Lantas bagaimana dengan masyarakat adat yang karib dengan pembukaan lahan dengan cara dibakar?
Aliansi Masyarakat Adat Nasional (AMAN), Kamis (7/9) lalu, berdiskusi perihal kepastian hukum bagi masyarakat adat dayak dalam membuka lahan untuk bertani.
Forum diskusi bertema “Perlindungan Masyarakat Adat Dalam Pengelolaan Lahan Pertanian Dengan Cara Membakar Berdasarkan Kearifan Lokal dan Pengetahuan Tradisional di Kalimantan Selatan” itu digelar di aula kantor Bappeda Kalsel.

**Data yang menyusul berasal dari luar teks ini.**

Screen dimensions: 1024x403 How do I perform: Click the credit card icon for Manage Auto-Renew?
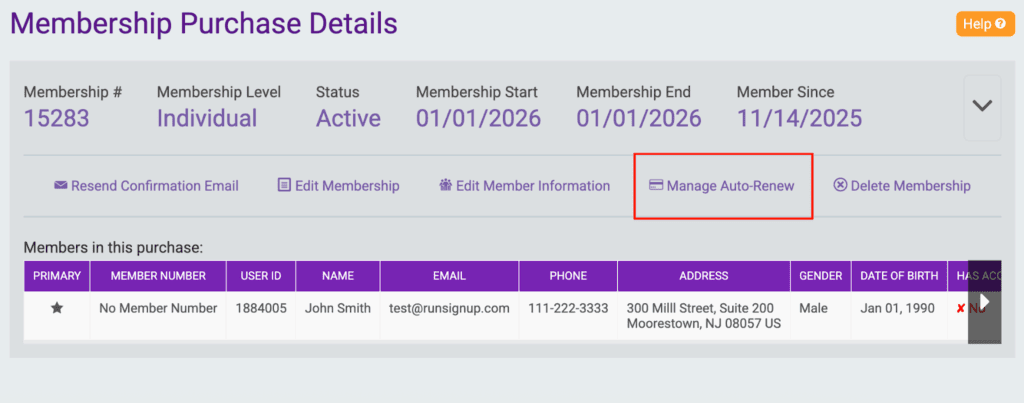pos(656,186)

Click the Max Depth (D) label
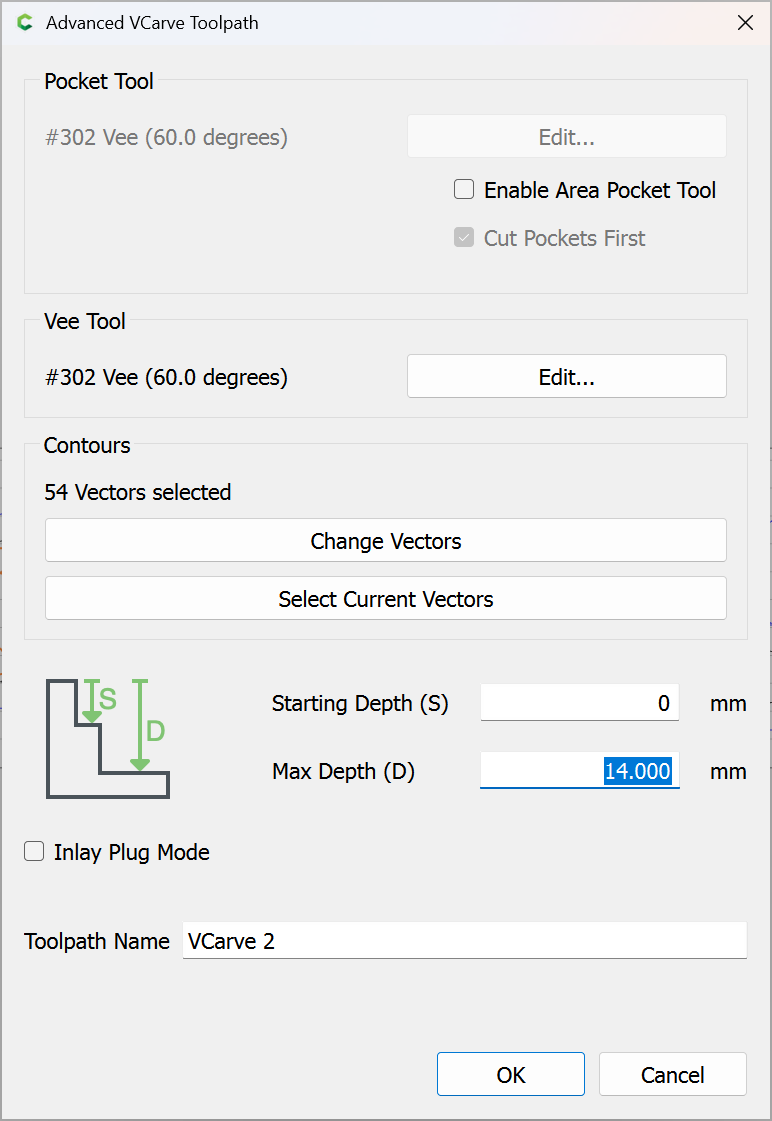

Menurut mereka, larangan pembukaan lahan dengan dibakar itu belum jelas.
“Peraturan soal berladang ini sudah ada UU 32 Tahun 2009 pasal 69 ayat 2, di situ membolehkan. Perda provinsi Kalsel Nomer 1 tahun 2008 juga begitu (boleh),” ujar Ketua AMAN Kalsel, Roby.
Menurut Roby, SKPD terkait tak tahu terhadap perda tersebut. “Mungkin saja (mereka) tidak tahu, maka dari itu AMAN dalam diskusi ini bertujuan untuk saling berkoordinasi dan mengingatkan,” jelasnya.
Kepala Badan Perencanaan Pembangunan Daerah (Bappeda) Kalsel, Ariadi Noor menyampaikan, bahwa diskusi ini diharapkan mampu menumbuhkan solusi di tengah permasalahan yang dialami masyarakat adat ini.